The classic This Is… series by Miroslav Sasek highlights prominent attractions in popular travel destinations, and such books are useful for exposure both before and after your vacation—they may even inspire children to create their own vacation memories with a journal or sketchpad. The Lonely Planet has also released a series of guidebooks pitched at the interests and reading levels of children. To find fictional works, use the search string “kid literature around the world” to locate booklists such as this one by the New York Public Library. For planning purposes, check out ZigZag City Guides, which presents kid-friendly, city-specific information in the form of cards that list fun facts and activities.
#3 Spend time with a local.
It’s the most authentic way for you and your children to be exposed to the sights, sounds, and stories of a place. If you don’t have a local friend to call upon, you can join a free, donation-based, or low-cost walking tour; popular options in your destination should turn up easily in a quick Google search.
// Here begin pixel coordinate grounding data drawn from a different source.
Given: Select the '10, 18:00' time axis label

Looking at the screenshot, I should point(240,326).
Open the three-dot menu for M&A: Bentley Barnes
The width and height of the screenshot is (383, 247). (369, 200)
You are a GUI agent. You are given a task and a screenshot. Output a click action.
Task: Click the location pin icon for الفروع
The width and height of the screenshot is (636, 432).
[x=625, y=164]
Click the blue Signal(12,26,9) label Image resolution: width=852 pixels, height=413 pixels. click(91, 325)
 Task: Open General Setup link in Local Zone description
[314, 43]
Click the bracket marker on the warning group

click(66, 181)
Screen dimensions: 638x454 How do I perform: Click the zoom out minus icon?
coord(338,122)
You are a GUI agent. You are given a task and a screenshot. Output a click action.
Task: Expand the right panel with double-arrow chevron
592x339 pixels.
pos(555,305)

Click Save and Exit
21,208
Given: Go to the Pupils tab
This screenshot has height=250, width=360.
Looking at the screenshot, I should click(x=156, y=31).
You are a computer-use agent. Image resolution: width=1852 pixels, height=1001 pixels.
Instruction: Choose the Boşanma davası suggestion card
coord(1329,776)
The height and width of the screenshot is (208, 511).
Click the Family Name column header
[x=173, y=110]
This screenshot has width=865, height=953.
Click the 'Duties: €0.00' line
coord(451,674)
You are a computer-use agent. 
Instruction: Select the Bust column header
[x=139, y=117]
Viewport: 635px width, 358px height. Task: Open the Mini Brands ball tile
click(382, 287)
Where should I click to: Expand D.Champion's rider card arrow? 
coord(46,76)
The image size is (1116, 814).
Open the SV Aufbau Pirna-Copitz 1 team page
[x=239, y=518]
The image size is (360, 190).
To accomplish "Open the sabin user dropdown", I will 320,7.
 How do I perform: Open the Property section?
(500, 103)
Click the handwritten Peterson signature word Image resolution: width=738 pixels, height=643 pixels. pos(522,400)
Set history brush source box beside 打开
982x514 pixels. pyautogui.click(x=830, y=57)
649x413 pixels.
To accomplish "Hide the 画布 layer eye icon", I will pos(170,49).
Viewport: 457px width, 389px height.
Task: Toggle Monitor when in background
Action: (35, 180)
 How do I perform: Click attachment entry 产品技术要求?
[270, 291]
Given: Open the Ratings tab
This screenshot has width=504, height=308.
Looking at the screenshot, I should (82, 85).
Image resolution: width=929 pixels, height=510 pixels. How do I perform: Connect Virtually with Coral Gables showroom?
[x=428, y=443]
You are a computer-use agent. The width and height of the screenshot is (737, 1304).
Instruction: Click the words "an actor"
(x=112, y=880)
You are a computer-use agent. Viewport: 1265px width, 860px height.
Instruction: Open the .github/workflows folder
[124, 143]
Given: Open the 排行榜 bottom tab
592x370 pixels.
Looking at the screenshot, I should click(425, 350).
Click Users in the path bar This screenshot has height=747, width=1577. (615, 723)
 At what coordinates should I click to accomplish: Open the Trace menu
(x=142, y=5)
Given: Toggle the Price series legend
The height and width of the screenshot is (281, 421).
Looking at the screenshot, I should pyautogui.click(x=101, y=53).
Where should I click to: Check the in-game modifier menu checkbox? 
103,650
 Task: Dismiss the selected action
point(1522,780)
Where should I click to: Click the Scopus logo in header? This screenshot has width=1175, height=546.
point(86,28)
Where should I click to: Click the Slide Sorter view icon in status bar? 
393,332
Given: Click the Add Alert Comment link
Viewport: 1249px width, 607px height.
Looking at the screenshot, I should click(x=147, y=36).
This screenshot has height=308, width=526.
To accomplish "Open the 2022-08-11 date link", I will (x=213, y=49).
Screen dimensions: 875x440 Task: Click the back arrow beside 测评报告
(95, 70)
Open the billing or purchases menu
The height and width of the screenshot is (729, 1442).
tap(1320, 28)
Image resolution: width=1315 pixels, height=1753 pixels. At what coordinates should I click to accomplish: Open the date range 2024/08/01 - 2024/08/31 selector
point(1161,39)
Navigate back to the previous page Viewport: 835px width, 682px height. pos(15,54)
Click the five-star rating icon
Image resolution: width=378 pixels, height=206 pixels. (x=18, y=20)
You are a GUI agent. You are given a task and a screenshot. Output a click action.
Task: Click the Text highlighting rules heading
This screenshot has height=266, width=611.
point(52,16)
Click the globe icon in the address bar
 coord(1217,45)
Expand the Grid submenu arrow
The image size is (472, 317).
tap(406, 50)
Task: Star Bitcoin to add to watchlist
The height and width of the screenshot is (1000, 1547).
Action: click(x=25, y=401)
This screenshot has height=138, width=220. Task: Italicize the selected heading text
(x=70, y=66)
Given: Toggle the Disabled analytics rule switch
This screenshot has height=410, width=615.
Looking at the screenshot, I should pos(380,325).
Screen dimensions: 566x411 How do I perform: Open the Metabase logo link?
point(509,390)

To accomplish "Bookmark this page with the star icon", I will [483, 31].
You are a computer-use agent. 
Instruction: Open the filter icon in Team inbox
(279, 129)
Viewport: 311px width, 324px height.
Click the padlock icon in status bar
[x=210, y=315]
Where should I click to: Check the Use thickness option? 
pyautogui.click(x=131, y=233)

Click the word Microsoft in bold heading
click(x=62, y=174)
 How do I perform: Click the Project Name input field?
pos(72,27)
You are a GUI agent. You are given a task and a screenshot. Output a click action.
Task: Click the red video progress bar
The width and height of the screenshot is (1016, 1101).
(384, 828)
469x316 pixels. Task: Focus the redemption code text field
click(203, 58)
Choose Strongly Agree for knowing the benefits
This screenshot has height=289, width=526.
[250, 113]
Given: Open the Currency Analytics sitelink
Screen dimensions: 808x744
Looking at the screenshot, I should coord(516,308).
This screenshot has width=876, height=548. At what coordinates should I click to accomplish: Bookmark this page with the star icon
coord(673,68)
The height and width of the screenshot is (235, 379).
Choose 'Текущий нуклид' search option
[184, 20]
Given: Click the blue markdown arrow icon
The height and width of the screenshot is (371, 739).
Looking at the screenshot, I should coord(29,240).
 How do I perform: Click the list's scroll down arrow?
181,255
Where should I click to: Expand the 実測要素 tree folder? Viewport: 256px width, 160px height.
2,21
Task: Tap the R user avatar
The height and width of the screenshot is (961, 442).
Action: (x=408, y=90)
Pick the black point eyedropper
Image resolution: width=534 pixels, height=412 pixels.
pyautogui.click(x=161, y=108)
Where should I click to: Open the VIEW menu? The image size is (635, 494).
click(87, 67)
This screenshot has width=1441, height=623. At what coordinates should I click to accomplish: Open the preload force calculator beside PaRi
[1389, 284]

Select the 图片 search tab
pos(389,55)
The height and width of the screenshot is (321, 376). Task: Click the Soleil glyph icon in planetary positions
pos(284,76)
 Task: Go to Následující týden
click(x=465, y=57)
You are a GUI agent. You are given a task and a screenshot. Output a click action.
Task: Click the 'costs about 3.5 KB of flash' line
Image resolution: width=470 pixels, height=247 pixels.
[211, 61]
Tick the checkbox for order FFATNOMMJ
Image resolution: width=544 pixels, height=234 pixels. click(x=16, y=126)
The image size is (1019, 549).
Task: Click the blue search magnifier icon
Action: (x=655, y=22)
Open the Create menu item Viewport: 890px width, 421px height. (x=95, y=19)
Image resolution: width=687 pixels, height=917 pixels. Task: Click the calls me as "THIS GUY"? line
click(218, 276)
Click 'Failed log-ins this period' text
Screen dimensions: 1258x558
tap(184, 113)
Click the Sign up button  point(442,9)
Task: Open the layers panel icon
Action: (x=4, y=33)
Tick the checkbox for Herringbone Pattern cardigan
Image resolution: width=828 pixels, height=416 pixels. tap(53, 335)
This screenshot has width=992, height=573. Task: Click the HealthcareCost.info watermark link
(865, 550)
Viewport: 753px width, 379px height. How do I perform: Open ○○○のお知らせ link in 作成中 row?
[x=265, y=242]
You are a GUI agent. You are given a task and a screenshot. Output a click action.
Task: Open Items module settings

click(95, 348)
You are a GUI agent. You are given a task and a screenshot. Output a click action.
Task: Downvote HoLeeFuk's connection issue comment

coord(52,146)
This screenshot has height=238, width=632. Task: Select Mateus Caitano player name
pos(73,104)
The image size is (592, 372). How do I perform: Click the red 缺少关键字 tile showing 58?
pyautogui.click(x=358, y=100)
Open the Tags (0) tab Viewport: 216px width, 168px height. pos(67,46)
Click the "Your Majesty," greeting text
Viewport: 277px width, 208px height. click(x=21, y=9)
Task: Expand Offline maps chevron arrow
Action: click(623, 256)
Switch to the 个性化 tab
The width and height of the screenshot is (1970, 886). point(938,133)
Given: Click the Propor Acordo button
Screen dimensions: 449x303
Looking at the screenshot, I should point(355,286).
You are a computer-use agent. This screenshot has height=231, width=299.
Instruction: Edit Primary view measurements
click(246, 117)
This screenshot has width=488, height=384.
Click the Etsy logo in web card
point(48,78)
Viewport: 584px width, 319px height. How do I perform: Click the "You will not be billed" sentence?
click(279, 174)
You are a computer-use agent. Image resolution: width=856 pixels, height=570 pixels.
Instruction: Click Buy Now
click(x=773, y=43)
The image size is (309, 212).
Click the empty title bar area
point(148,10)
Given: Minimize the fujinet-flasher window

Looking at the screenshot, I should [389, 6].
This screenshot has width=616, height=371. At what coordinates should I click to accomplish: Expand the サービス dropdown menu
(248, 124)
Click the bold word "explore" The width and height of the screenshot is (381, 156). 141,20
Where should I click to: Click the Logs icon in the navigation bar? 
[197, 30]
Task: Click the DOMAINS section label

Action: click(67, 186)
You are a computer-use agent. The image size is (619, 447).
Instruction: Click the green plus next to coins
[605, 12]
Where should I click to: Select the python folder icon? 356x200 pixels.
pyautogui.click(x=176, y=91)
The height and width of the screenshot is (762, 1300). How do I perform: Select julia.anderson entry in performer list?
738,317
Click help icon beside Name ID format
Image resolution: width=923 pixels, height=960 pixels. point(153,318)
Alternatively, consider booking a family-friendly guide for a customised tour, such as these options for Paris and San Francisco. You can also look to travel sites like Withlocals, which list food and cultural “experiences” that you can sign up for.
#4 Create growth opportunities.
In a new environment, a simple task such as ordering food or asking for assistance can be intimidating, but it’s important to encourage children to face the challenges of being away from one’s comfort zone. While on vacation, children may also notice differences in the way things look (or are run), which can lead to discussions about the merits or drawbacks of these differences. Read this parent’s suggestions for more ways to empower your children with new skills and life lessons in unfamiliar territory.
#5 Keep curiosity alive.
This requires commitment from both parent and child, but leaving your gadgets behind could be the simplest—and hardest—thing you do to stimulate curiosity, spark conversations, and promote learning while on vacation. There’s no better time to focus on real life, so don’t let it go to waste.